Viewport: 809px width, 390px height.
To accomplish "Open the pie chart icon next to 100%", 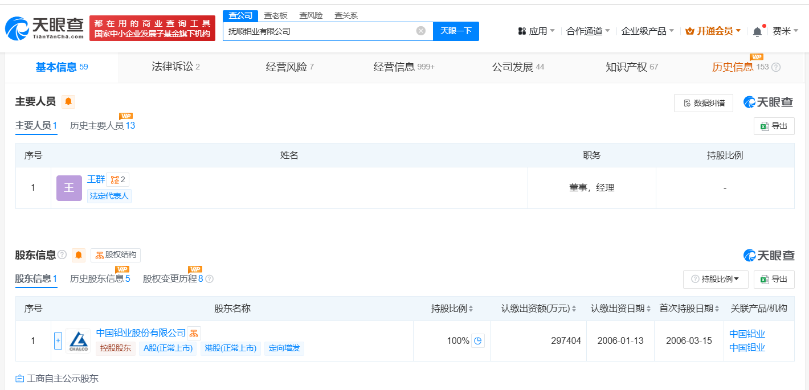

* * *

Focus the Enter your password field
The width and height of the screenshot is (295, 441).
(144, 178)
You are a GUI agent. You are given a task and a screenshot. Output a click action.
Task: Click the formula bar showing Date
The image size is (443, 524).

--

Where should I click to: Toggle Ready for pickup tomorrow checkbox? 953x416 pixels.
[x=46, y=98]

▶ What the exercise asks:
For this task, write out exactly the lines of the entries above, starting at the line with "Focus the Enter your password field" and ending at the line with "The image size is (443, 524).", both included, and no others.

▶ Result of this exercise:
Focus the Enter your password field
The width and height of the screenshot is (295, 441).
(144, 178)
You are a GUI agent. You are given a task and a screenshot. Output a click action.
Task: Click the formula bar showing Date
The image size is (443, 524).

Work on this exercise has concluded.